When will the US Federal Reserve scale down QE? That is the million dollar question which continues to preoccupy the markets. The release last week of the FOMC didn’t provide any hints, but appeared to confirm that QE tapering is a question of “when” rather than “if”. The minutes showed that Fed policymakers favor scaling back the bond-buying program, but are divided on the timing of such a move. The policymakers stated that recent US economic data was “mixed”, and all members agreed that it was still too early to scale back the current bond-buying levels of $85 billion each month. QE is a dollar-positive event, so traders should prepare for the US currency to post gains against the major currencies when the Fed decides to taper.
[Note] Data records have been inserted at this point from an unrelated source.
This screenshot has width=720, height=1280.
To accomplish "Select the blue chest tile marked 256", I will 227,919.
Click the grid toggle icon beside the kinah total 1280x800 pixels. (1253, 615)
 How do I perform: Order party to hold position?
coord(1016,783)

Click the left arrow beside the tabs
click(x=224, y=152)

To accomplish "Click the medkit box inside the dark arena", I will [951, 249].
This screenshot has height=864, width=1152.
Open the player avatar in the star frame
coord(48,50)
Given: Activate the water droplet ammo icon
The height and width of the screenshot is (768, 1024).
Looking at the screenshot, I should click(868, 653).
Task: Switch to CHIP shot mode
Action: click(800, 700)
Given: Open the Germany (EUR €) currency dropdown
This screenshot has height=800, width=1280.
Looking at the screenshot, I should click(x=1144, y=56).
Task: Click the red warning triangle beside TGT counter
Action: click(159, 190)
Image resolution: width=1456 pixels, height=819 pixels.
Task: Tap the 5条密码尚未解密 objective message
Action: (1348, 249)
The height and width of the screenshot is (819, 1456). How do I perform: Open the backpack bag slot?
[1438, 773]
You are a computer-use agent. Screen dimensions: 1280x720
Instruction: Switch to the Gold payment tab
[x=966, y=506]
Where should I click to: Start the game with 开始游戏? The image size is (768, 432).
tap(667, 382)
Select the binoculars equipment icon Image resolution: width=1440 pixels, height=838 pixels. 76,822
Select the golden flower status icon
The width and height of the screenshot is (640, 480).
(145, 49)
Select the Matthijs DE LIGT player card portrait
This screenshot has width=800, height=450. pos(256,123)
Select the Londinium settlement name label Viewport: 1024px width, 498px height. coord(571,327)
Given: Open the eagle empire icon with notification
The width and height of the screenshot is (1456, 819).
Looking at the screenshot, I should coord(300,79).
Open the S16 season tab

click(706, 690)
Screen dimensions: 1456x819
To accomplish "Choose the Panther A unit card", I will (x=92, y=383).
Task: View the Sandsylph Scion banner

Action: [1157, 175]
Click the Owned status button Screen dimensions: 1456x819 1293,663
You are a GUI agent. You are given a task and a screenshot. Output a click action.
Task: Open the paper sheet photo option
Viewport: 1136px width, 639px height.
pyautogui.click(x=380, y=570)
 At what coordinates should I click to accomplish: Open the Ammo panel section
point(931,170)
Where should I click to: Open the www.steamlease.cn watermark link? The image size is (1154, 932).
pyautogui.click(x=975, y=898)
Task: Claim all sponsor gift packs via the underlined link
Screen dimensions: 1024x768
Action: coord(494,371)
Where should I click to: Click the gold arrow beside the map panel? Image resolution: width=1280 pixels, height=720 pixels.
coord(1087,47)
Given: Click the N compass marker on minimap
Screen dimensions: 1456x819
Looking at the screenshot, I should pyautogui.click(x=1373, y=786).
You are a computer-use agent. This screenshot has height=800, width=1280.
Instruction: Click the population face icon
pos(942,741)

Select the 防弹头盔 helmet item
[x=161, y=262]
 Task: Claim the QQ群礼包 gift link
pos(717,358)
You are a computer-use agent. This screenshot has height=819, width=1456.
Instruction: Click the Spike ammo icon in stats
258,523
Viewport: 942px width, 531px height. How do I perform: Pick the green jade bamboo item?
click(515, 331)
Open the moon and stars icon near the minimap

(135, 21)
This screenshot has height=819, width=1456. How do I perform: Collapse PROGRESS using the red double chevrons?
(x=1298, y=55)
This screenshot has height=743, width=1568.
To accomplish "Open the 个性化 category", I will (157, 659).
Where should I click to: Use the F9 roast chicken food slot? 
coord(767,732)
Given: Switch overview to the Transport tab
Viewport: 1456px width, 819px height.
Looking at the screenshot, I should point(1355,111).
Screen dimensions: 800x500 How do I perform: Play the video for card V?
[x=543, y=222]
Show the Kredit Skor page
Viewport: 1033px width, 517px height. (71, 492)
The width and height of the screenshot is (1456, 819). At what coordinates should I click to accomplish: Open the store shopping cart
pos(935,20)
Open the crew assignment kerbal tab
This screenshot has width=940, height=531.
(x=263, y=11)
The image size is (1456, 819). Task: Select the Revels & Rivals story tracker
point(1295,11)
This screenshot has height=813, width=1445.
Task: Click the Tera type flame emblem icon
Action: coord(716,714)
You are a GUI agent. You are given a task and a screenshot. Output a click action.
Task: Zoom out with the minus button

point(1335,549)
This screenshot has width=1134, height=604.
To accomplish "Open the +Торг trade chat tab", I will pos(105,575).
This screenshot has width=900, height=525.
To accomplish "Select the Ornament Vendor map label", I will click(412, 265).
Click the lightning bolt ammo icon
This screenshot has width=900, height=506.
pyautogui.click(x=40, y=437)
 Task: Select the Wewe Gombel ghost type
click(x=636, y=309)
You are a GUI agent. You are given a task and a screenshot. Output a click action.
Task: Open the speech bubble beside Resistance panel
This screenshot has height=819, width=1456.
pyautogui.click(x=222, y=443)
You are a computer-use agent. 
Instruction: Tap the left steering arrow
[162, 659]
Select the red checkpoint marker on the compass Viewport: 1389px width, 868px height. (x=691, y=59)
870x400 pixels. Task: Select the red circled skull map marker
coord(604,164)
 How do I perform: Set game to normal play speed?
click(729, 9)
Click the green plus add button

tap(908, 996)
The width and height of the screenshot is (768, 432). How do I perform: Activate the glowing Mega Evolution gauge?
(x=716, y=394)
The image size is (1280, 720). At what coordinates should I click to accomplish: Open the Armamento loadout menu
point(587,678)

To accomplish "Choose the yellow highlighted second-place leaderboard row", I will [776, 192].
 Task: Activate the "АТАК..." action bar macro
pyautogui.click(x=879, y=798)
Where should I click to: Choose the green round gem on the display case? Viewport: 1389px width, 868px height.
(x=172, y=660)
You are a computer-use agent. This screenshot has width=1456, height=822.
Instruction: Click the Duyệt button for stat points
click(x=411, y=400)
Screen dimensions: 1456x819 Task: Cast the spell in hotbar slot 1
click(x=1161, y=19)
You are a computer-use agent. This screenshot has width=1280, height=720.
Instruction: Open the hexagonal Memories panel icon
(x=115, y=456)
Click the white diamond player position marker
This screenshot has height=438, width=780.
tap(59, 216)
The annual Jackson Hole Summit concluded on the weekend, but anyone expecting some clarity on QE tapering was in for a disappointment. Federal Reserve head Bernard Bernanke was a no-show, and other policymakers didn’t hesitate to share their views. Dennis Lockhart, head of the Atlanta Fed, said that tapering could start in September, but only if US economic numbers justified such a move. There was a more hawkish statement from James Bullard, head of the St. Louis Fed. Bullard said that there was no need for the Fed to rush into QE tapering. The uncertainty over QE tapering has boosted the US dollar, raised the yields on US treasury bonds and had worldwide repercussions, such as causing jittery investors to pull billions of dollars out of emerging markets.
US numbers got off to a rough start this week, as Core Durable Goods Orders declined 0.6%, a four-month low. The markets had expected a gain of 0.6%. Durable Goods Orders looked even worse, plunging 7.3%. This was way off the estimate of -3.0% and the indicator’s poorest performance since September 2012. These weak releases follow Friday’s New Home Sales, which also put in a very poor showing. The dollar has held steady despite these numbers, as the markets have been focusing on when the Fed might taper its QE program. However, if US data continues to look weak, we can expect the dollar to lose ground.
USD/CAD for Monday, August 26, 2013
USD/CAD 1.0516 H: 1.0534 L: 1.0500
USD/CAD is showing little movement as the proximate support and resistance lines (S1 and R1) remain intact. The pair stayed very close to the 1.05 line in the Asian session and edged higher in the European session, but has since retracted. USD/CAD faces resistance at 1.0573. This is followed by a resistance line at 1.0652. This line has held firm since October 2011.
On the downside, the pair is testing support at 1.0502. This line could break if the Canadian dollar shows any signs of recovery. This is followed by support at 1.0442.
- Current range: 1.0502 to 1.0573
Further levels in both directions:
- Below: 1.0502, 1.0442, 1.0337 and 1.0282
- Above 1.0573, 1.0652, 1.0758 and 1.0888
OANDA’s Open Positions Ratio
USD/CAD ratio is pointing towards movement in the direction of long positions. This is reflected in the current movement of the pair, as the US dollar has posted very slight gains in Monday trading.
The Canadian dollar remains under pressure, as USD/CAD trades slightly above the 1.05 line. The loonie failed to take advantage of very weak US manufacturing numbers earlier on Monday, so we could see the pair continue to stay close to the 1.05 line during the day.
- 12:30 US Core Durable Goods Orders. Exp. 0.6%. Actual -0.6%.
- 12:30 US Durable Goods Orders. Exp. -3.0%. Actual -7.3%.